## [Task item]
Leaving out the pictures, restate each record below word for word.

## [Raw data]
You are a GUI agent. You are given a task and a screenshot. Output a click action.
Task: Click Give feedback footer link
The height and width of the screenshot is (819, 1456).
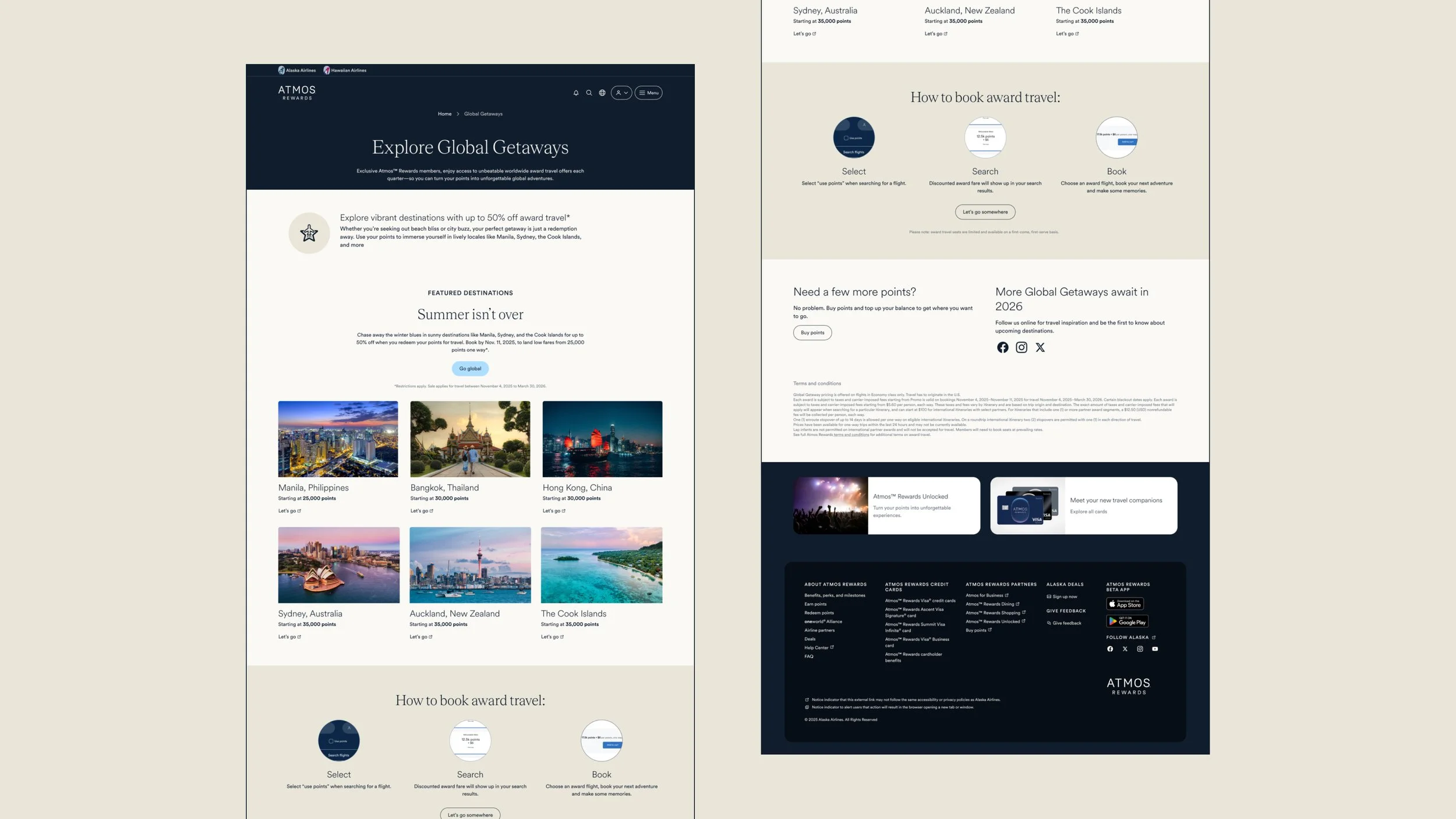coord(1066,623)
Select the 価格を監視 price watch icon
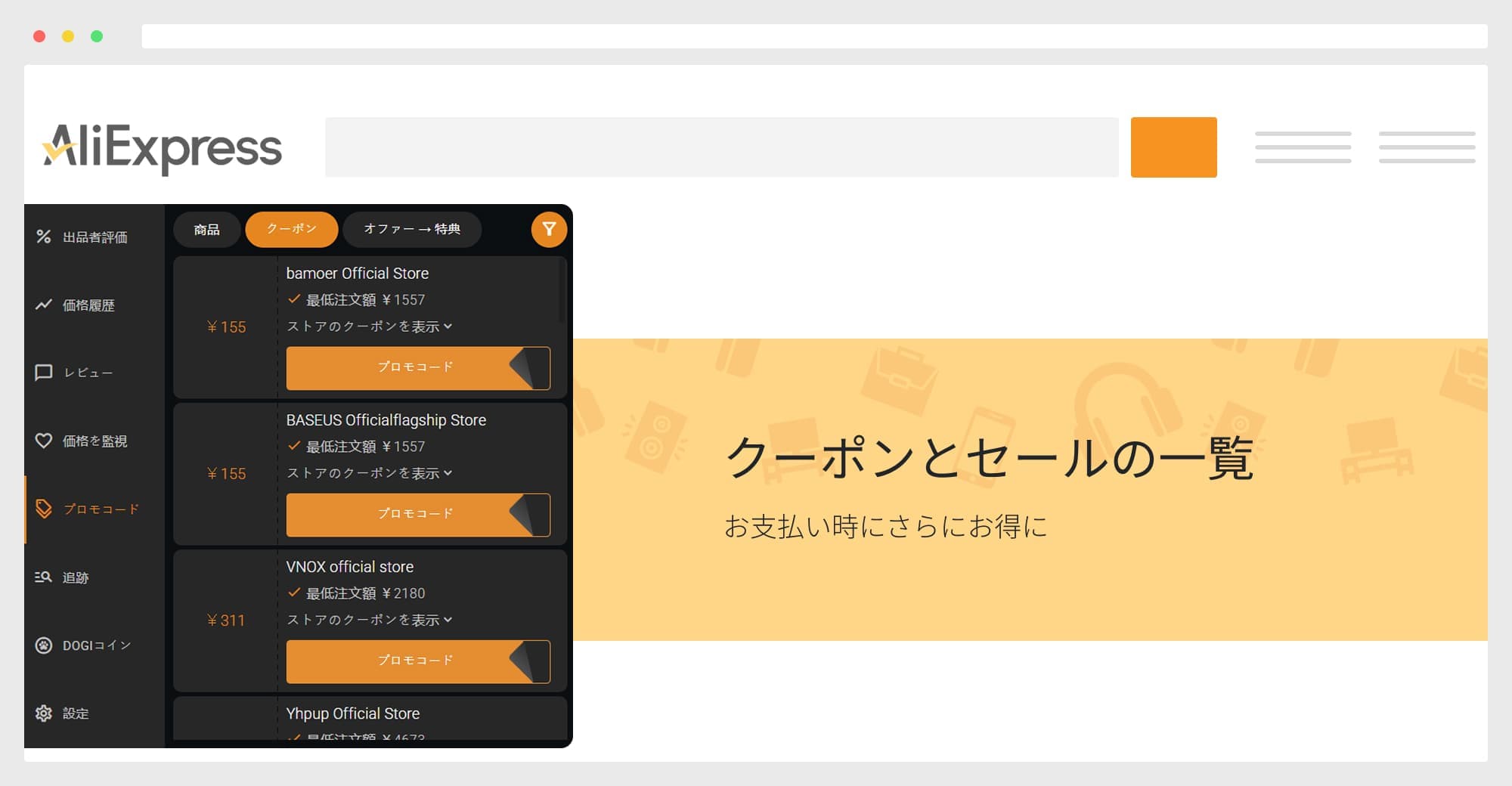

## [Solution for this problem]
You are a GUI agent. You are given a task and a screenshot. Output a click action.
Task: Click Give feedback footer link
The height and width of the screenshot is (819, 1456).
coord(1066,623)
Select the 価格を監視 price watch icon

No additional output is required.